Honestly, even after watching Super Size Me, I still eat at McDonald's occasionally. Sure the food is horrible, but it's cheap, and grease is tasty when you're drunk. My biggest beef with McDonald's is the working conditions (which really is just how working minimum wage is in this country) and the fact to make all that beef contributes to world hunger. Other than that, I don't really have much of a problem with it. I mean, we all knew it was bad for you before Super Size Me, and since the film they have made strides to provide better (but still not good for you) options, and they give you the nutrition facts up front. Sure, you really didn't need Morgan Spurlock to tell you that eating 3 Big Macs a day is bad for you, but since the film you have no excuse, it's up to people's personal decisions now.

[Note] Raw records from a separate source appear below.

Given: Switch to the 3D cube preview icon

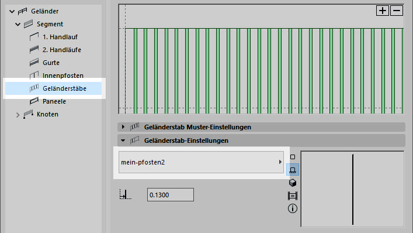Looking at the screenshot, I should 292,183.
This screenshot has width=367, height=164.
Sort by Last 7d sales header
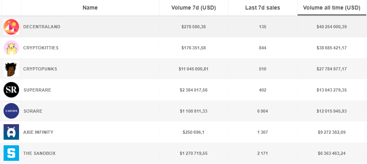(x=262, y=8)
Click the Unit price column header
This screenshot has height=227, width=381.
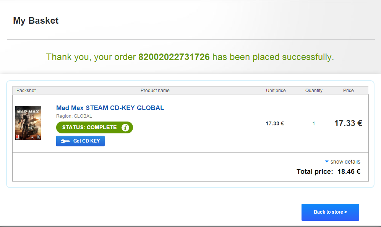[x=276, y=91]
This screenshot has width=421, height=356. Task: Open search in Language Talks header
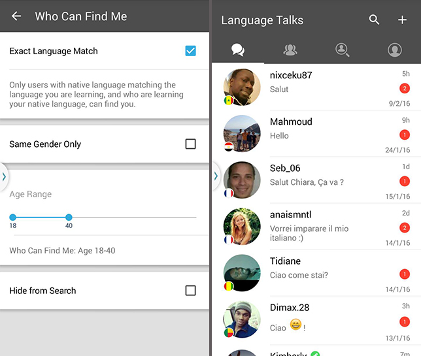[374, 20]
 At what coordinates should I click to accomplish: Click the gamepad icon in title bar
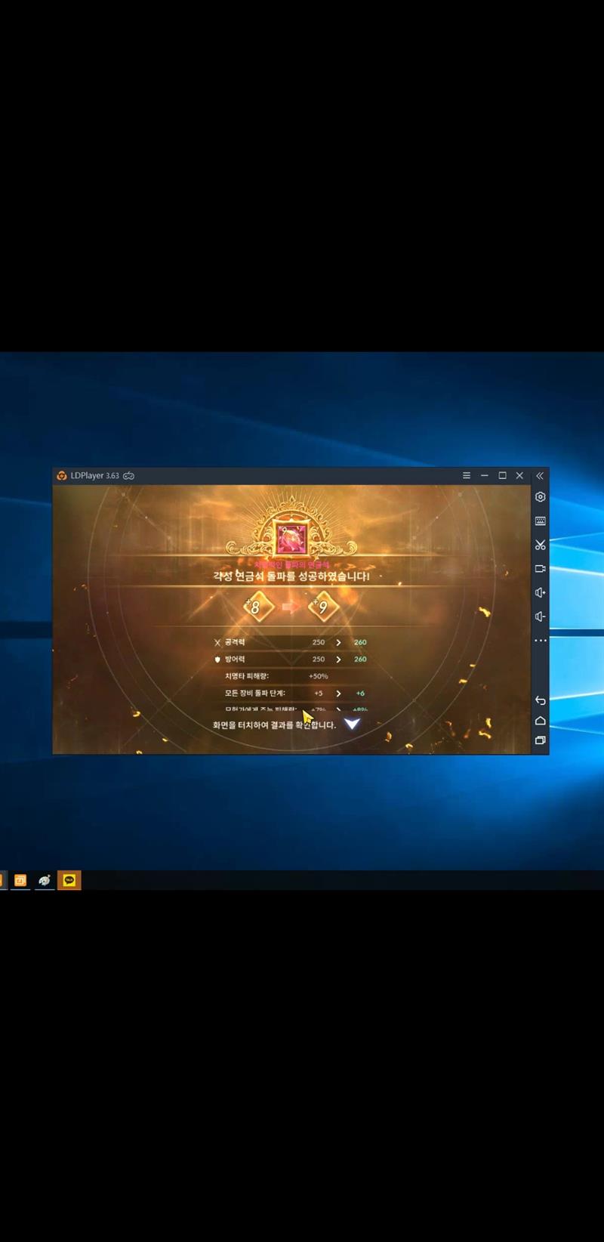129,476
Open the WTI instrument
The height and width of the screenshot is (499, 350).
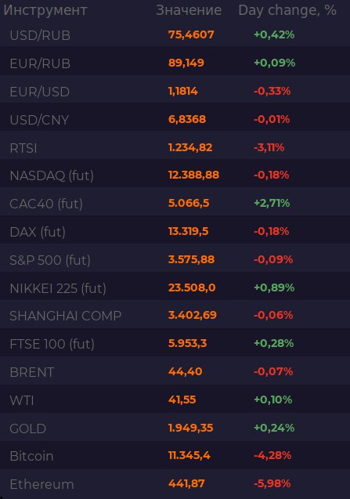(x=175, y=400)
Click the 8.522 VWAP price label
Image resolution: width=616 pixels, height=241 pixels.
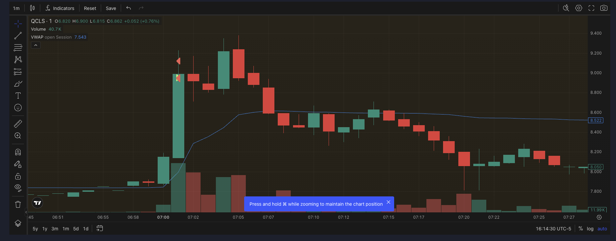coord(595,121)

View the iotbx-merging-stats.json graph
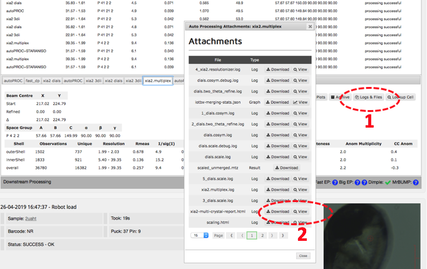(x=301, y=101)
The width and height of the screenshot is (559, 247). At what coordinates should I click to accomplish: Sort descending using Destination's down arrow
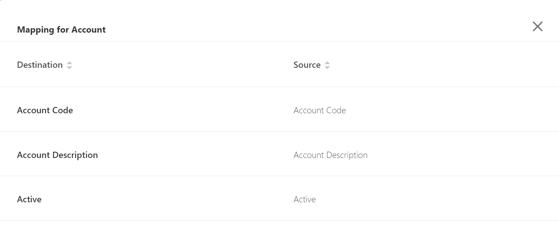pyautogui.click(x=69, y=68)
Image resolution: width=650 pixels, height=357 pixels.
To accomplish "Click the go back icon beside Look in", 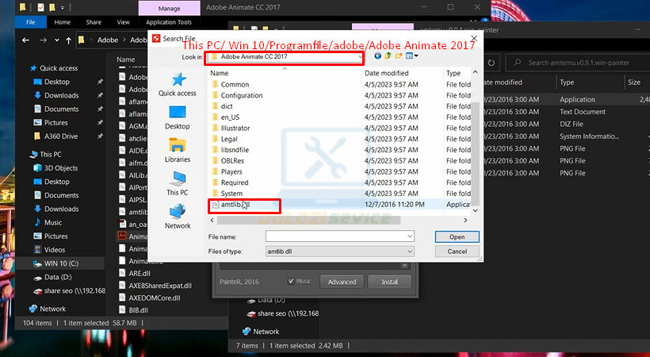I will tap(378, 56).
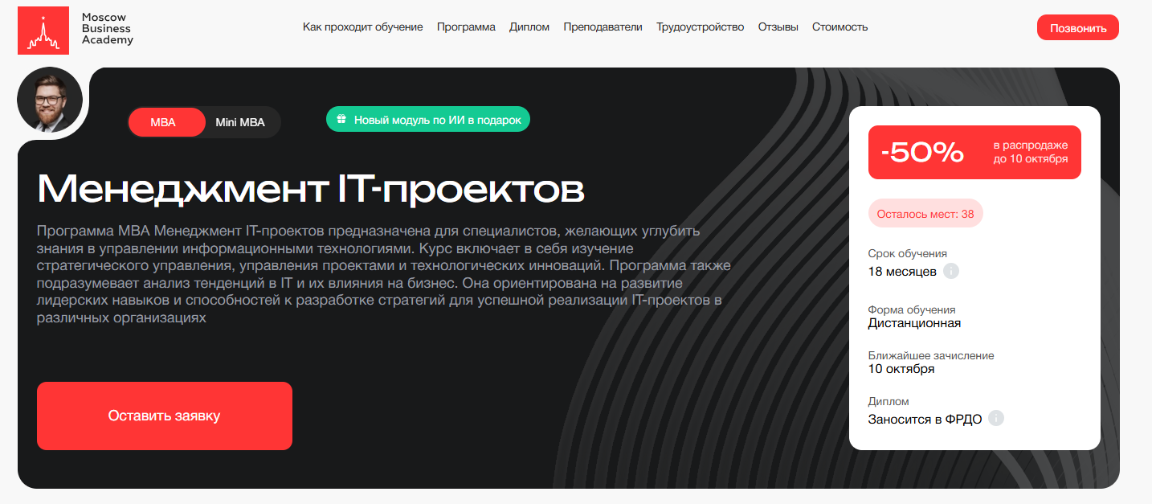
Task: Open the Стоимость nav link
Action: pyautogui.click(x=839, y=27)
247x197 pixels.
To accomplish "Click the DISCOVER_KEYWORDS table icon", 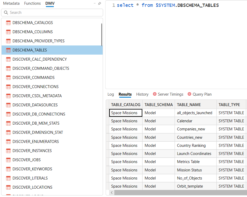I will (8, 169).
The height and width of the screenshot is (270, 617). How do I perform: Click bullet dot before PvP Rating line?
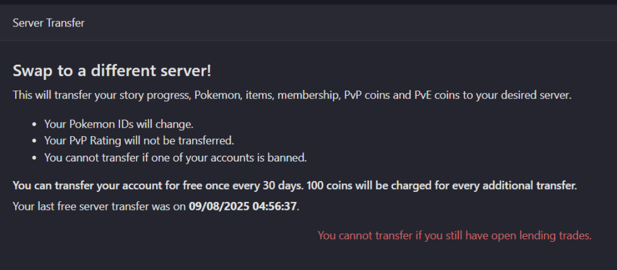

So maybe I'll have a Double Cheeseburger once a month from there, just to show a little gay rights support. Well, I'll wait until 2:30 in the morning after a couple of beers....

Tuesday, July 22, 2008

Eating from home

I was reading the New York Times and I read this article on people in big cities such as San Francisco and New York who make it a point to only eat locally grown food. They even hire people to come in and grow and tend for their organic gardens.

While I think it's awesome to eat locally grown food, I wonder about the legitimacy when it is just another yuppy fad. I suppose it is a matter of ends and means, and perhaps it is not fair for me to say these people don't legitimately care about supporting local farmers and helping out the environment. However, when neologisms such as "locavores" (yes, I'm not kidding, and the N.Y. Times didn't even put it in quotes or bother to define it, it took me a while to figure it out) appear it makes it hard to believe people really care about the environment and are instead just trying to look cool. Mostly because these people are just paying someone else to do it for them: "Oh, I am too busy doing my job that just serves the corporate machine, but yeah, I'm an activist... well I pay someone to be an activist for me, but that's O.K., right?"

On one hand, I get the feeling these people are the same people who bought SUVs a few years ago; on the other, they do live in New York and San Francisco, so that doesn't seem that likely.

I suppose I should just quit my bitching and be happy people are doing something that's good, even if it's for the wrong reasons. I just wish people would care before it's the cool thing to do...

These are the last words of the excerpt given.